Thursday, September 29, 2005

[tech4all] Visualizing Web 2.0


Dion Hinchcliffe's Web 2.0 Blog wrote:
 

I try to describe Web 2.0 as a term given to a natural emergence of related events, rather than some artificially imposed vision. I think that's a very true and crucially important aspect of Web 2.0.

It's now so clear that people are suddenly shifting their attention en masse to the Web for their computing needs. That is, instead of installing and maintaining a bunch of rapidly aging and non-integrated bits onto their personal computers.

People are finding that Web 2.0 places like Flickr, or Voo2do, and especially del.icio.us are terribly useful because they're always available, whenever they need it, anywhere they go, with their information.

And then there's the added value factor of putting your information into a highly social place. It becomes much, much more useful. People can leverage it, add value to it with comments, tagging, aggregation, bookmarking it, and so on. Your information, if you want, becomes part of the scene.

And with Web 2.0 apps, you still maintain control of your data. You haven't lost it at all, you've really just put it in context.

Yes, so Web 2.0 is such an engaging, lively, and useful place when compared to computing alone.

* PROVIDED DATA *
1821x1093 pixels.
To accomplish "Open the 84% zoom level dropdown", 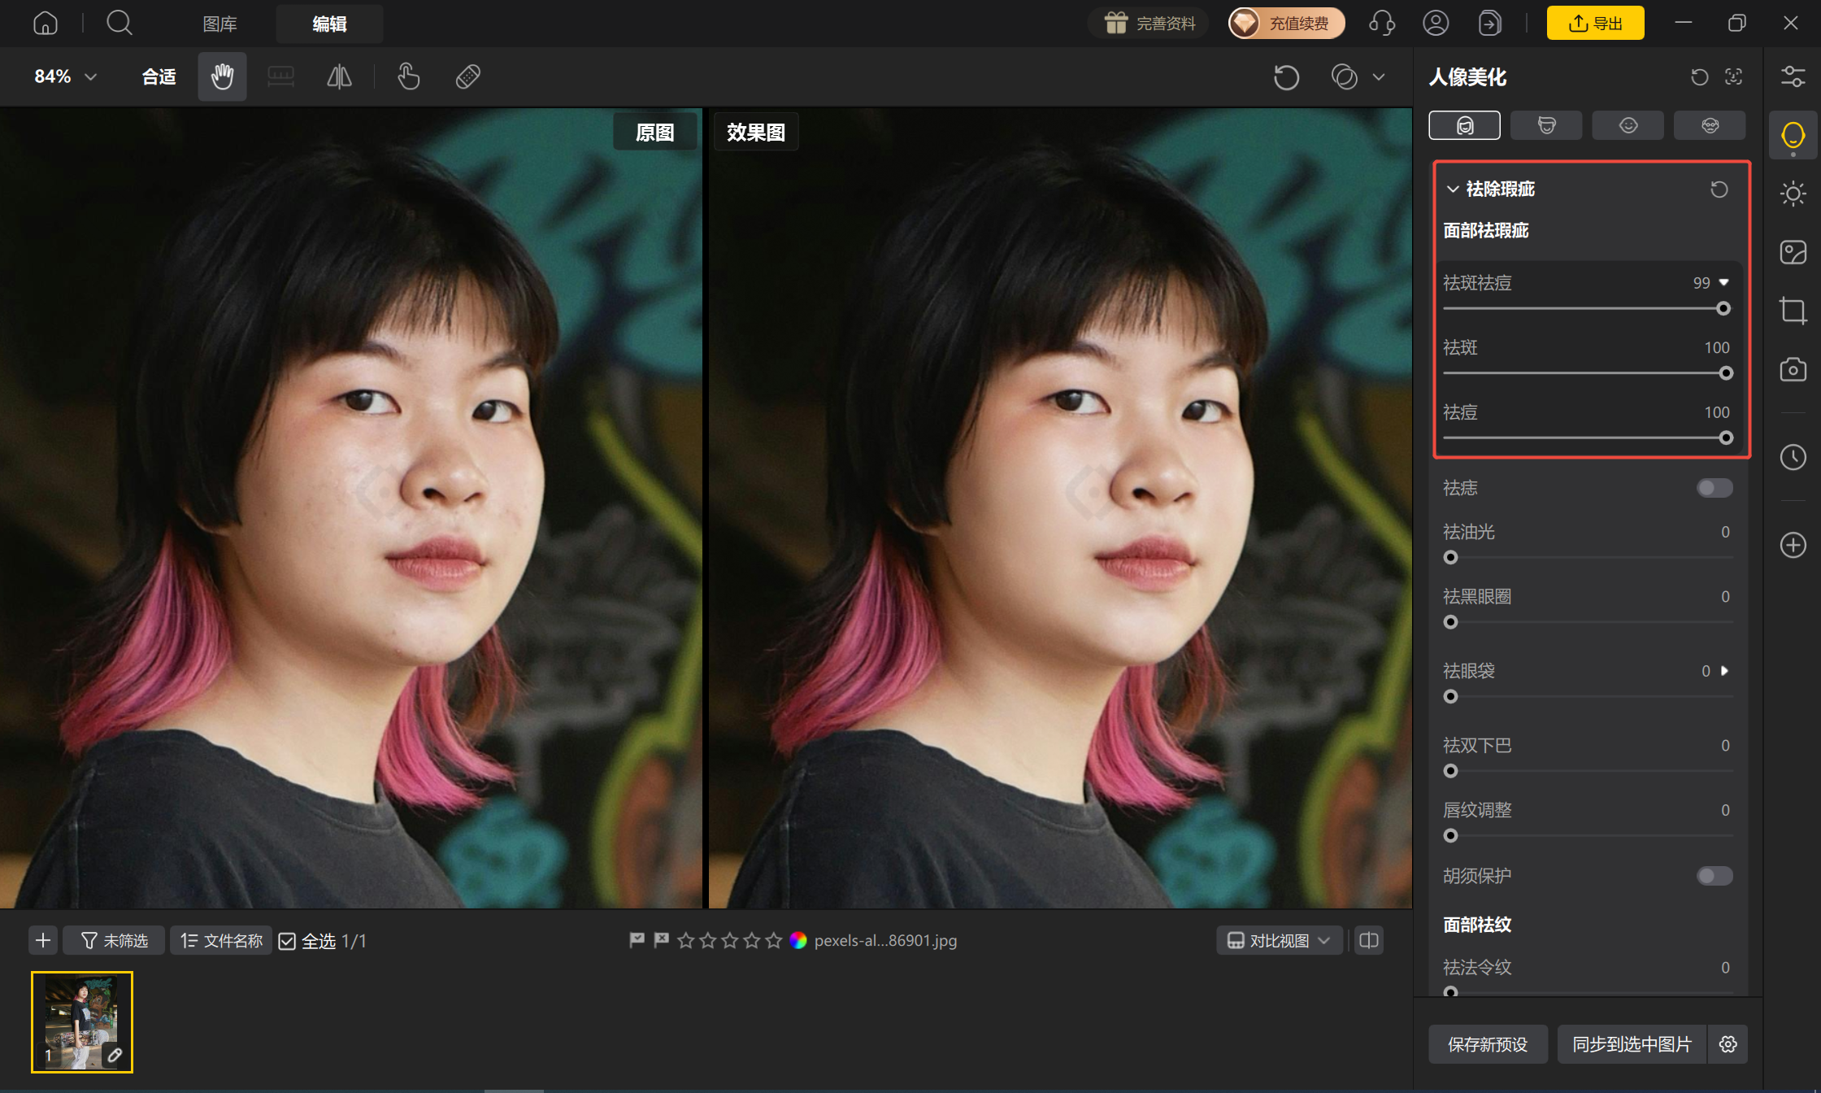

* TASKS AND EXERCISES *
a: In the Web 2.0 blog excerpt, reproduce the part that opens with the words containing "Dion Hinchcliffe's Web" and closes with "with their information.", swapping "personal computers" for "home machines".
b: Summarize the Web 2.0 blog excerpt in two sentences.
c: Go on with the Web 2.0 blog excerpt from its final sentence.
The data above is separate from the Web 2.0 blog excerpt.

* ANSWERS PER TASK *
a:
Dion Hinchcliffe's Web 2.0 Blog wrote:
 

I try to describe Web 2.0 as a term given to a natural emergence of related events, rather than some artificially imposed vision. I think that's a very true and crucially important aspect of Web 2.0.

It's now so clear that people are suddenly shifting their attention en masse to the Web for their computing needs. That is, instead of installing and maintaining a bunch of rapidly aging and non-integrated bits onto their home machines.

People are finding that Web 2.0 places like Flickr, or Voo2do, and especially del.icio.us are terribly useful because they're always available, whenever they need it, anywhere they go, with their information.

b: Web 2.0 is described as a natural emergence of related events rather than an imposed vision, with people shifting their computing needs to the Web instead of installing aging, non-integrated software on their personal computers. Sites such as Flickr, Voo2do, and del.icio.us are useful because they are always available, and putting information in a social place lets others add value to it while its owner keeps control of the data.

c:
However, I still struggle to explain the Web 2.0 to my fellow technologists. It's hard to understand all the Web 2.0 forces and the way that they actually seem to fit together so nicely.

Web 2.0 is so much more than Google supplanting Microsoft with services that replace traditional software and just exchanging one market leader for another.

So I'm working on yet another visualization of Web 2.0. It's not the O'Reilly meme-map, it is a more traditional, concrete diagram of Web 2.0 that shows the people facing side and the content and services. And what's inside them.

It's not complete, or necessarily 100% correct. But it's a start. Please comment or change it, I'd like to get this right. And help more people understand Web 2.0.
 
I'm submitting this post to Technosight's Blogoposum 1 on Communicating Web 2.0, please participate if you can.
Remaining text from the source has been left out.